The prospect of electronic voting
Imagine waking up on polling day, logging on to the internet, clicking a button — and that is it, you have just cast your vote! No more languishing in lines, frantically ascertaining your assigned polling booth or dodging pesky political workers. While the notion of remote electronic voting, as it is called, remains for the time being a distant dream, efforts were recently made to introduce Pakistan to a voting method more advanced than the traditional stamp-on-ballot-paper routine used in the country.
Follow thy neighbour
In 2012, the Election Commission of Pakistan (ECP) announced that it would be taking a leaf out of India’s book and adopt the Indian Electronic Voting Machine (EVM) system for elections the following year.

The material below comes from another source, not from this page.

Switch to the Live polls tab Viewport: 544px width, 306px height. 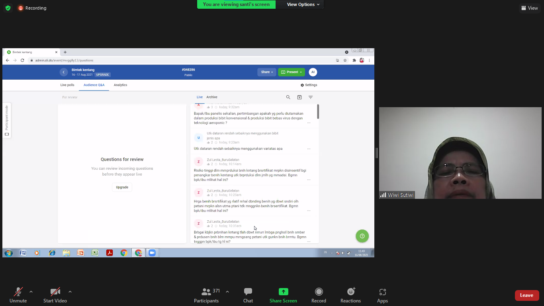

India first implemented the system in its 1999 general election — by the time the 2004 election rolled around, the system had been firmly entrenched and implemented. Although the initial set-up costs were high, the costs of printing, storing, and transporting ballot papers and related polling paraphernalia were avoided in the long run.
Last month, news channels in Pakistan streamed images of presiding officers stamping scores of ballot papers in favour of candidates of their choice; by allowing a maximum of five votes per minute, the Indian EVM boasts of drastically limiting the incidence of rigging.“With Pakistan, India and Bangladesh having such similar cultures, all [of us] should help each other … we must learn from each other,” stated Muhammad Afzal Khan, the spokesperson for ECP, in 2012. According to some reports, tests were carried out and machines tested. But as the year progressed, the idea got pushed under the radar, only resurfacing when the 4.5 million-strong community of overseas Pakistanis demanded their right to vote. Some sources claim that an online system of voting was, in fact, established by the National Database and Registration Authority — but the venture was deferred till the next elections due to time constraints and attendant logistical concerns.
But pause and think first
In spite of the apparent benefits, the fear of such machines being tampered with runs quite high. In a security analysis of the EVMs, it was demonstrated how the system can be tampered with before and after voting has taken place: in one instance, a part was placed inside the machine prior to polling, which displayed the candidates’ totals even before a single vote had been cast in their favour. In another instance, a small clip-on device was used to manipulate the results after voting. The relative ease with which such tampering can be carried out places the transparency of the system under question.
Then there is the famed Volusia error, which may have very well changed the destiny of a nation, and consequently the world. In the 2000 US general election, all eyes were fixed on Florida’s 25 electoral seats, where the tight race between George W Bush and Al Gore had boiled down to. When the results were checked by a Volusia county official at around 10 pm, Al Gore was in the lead by a good 20,000 votes. But in just 30 minutes, the EVMs dropped Al Gore’s lead by a startling 16,000 votes, handing Florida over to Bush. How different the world would have been had Al Gore become the president is a question to which we can never have an answer. But that aside, for an established democracy that has been using electronic voting since 1964, doesn’t this glitch make the entire electronic enterprise appear a lot less appealing?